### TO DO
Search the listing below for lines containing the string "agent". Reply with their count only.
######
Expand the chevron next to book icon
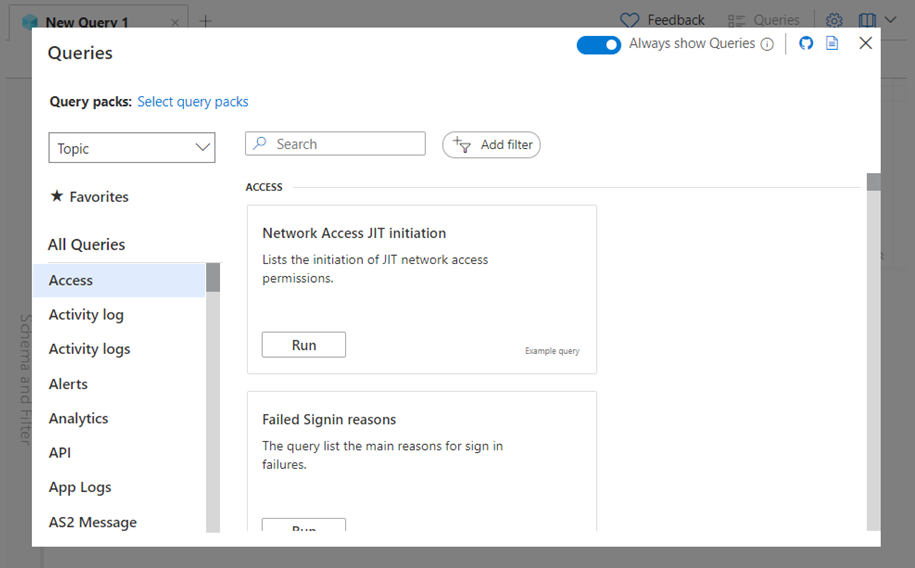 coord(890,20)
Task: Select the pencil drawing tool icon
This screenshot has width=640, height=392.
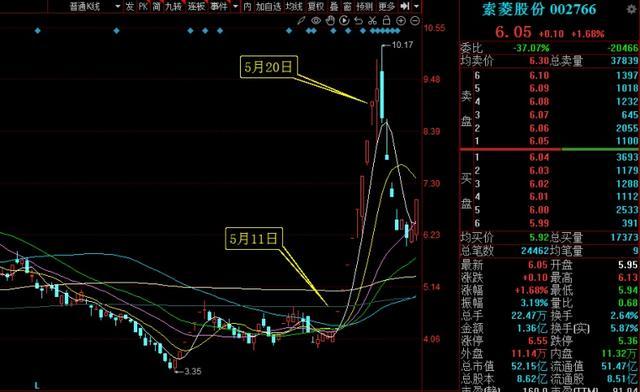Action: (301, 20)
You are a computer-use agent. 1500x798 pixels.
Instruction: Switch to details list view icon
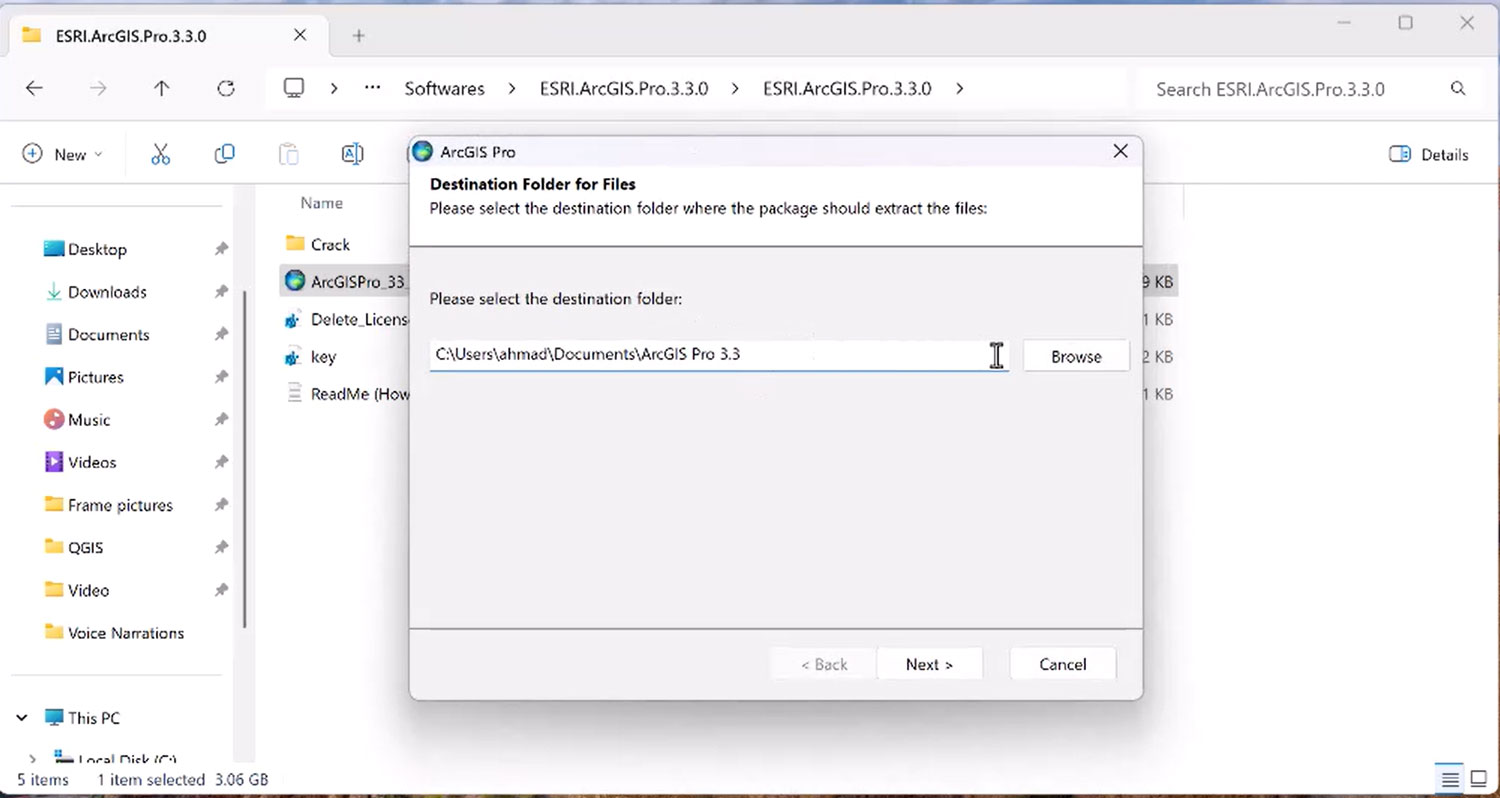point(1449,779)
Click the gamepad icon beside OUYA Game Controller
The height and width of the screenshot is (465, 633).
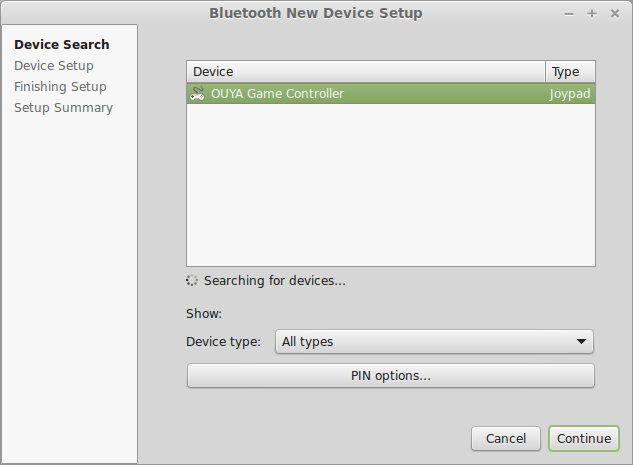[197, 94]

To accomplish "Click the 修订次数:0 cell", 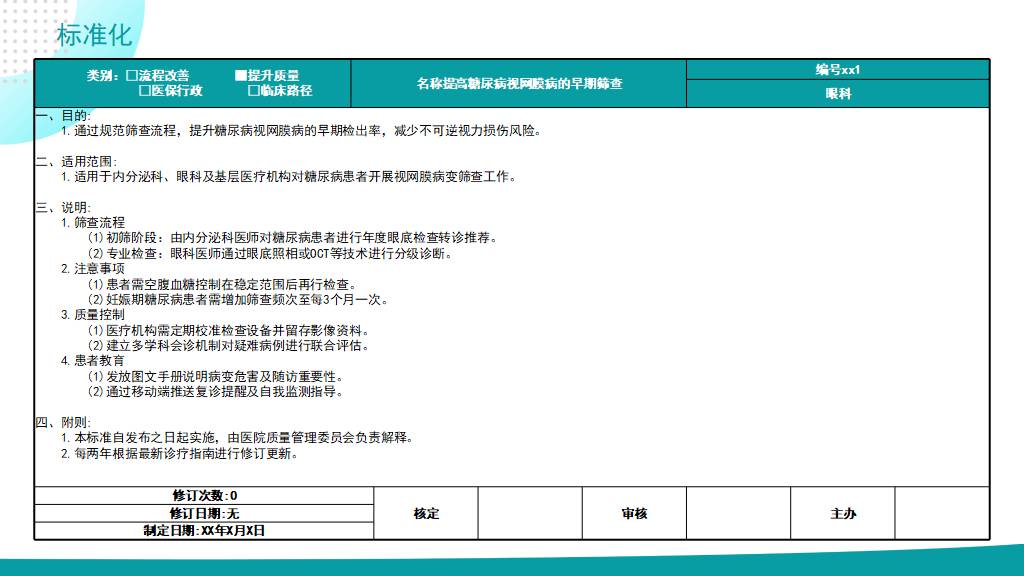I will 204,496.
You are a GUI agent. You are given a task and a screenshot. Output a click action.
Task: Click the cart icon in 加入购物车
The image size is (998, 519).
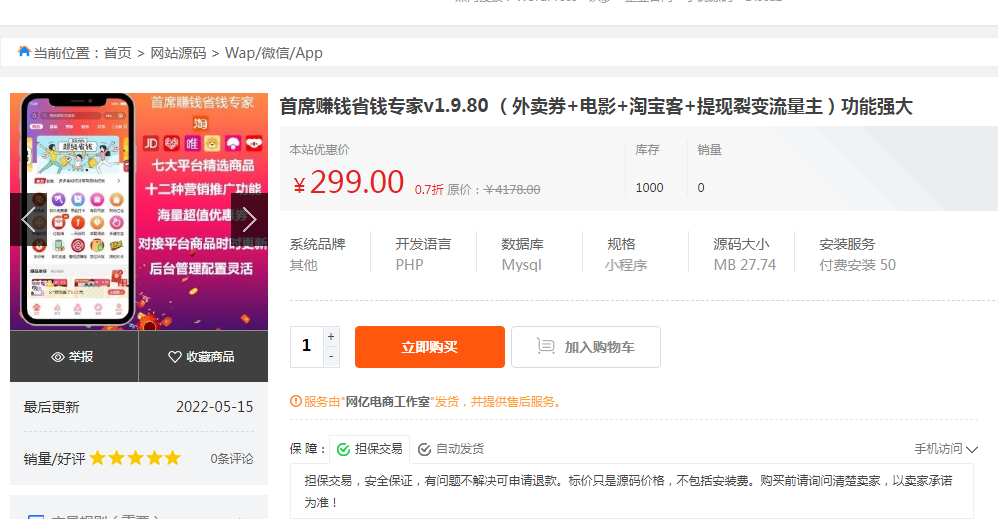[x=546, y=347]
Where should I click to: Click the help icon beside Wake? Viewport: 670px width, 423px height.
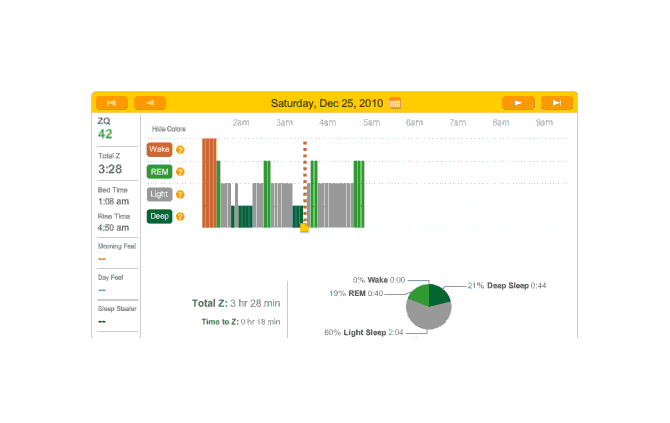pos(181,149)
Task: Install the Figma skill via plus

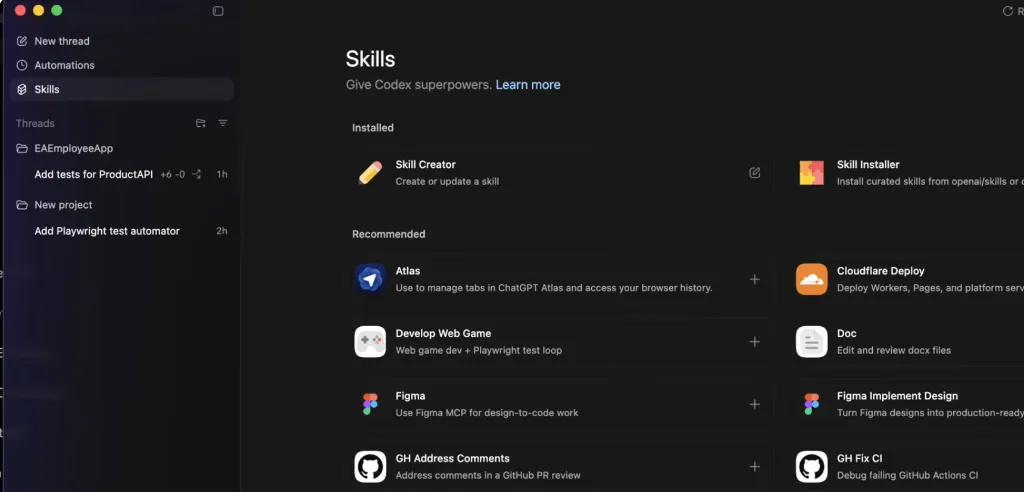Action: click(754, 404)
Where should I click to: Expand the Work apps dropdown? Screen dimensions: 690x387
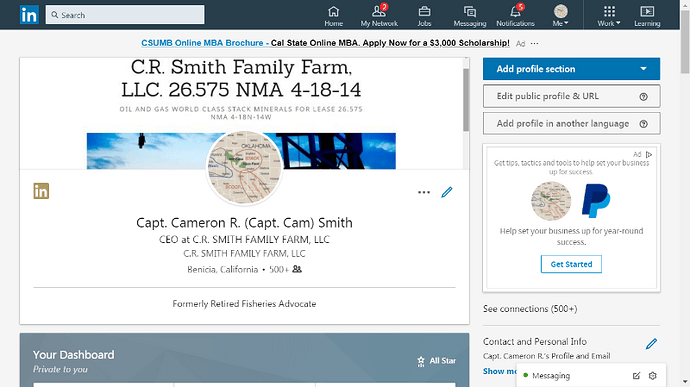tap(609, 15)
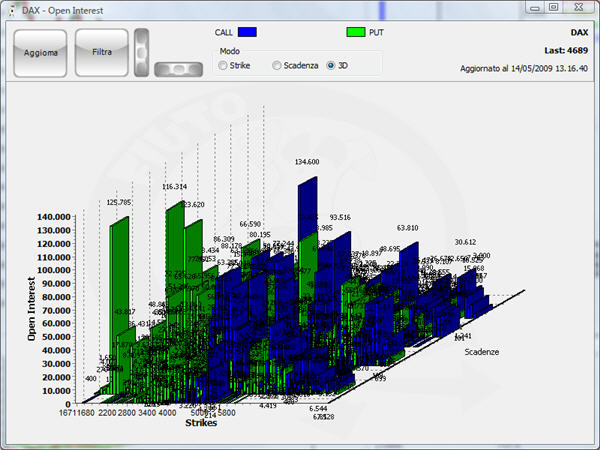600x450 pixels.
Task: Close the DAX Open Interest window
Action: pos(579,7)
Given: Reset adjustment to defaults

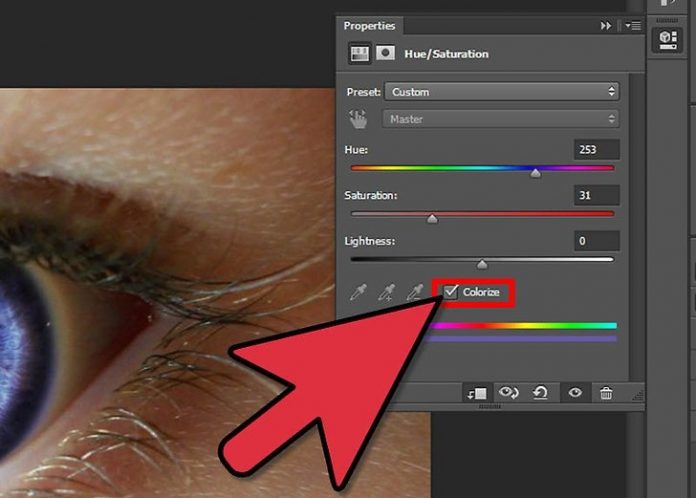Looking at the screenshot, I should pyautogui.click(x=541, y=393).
######
### ANSWER TO THE PROBLEM
2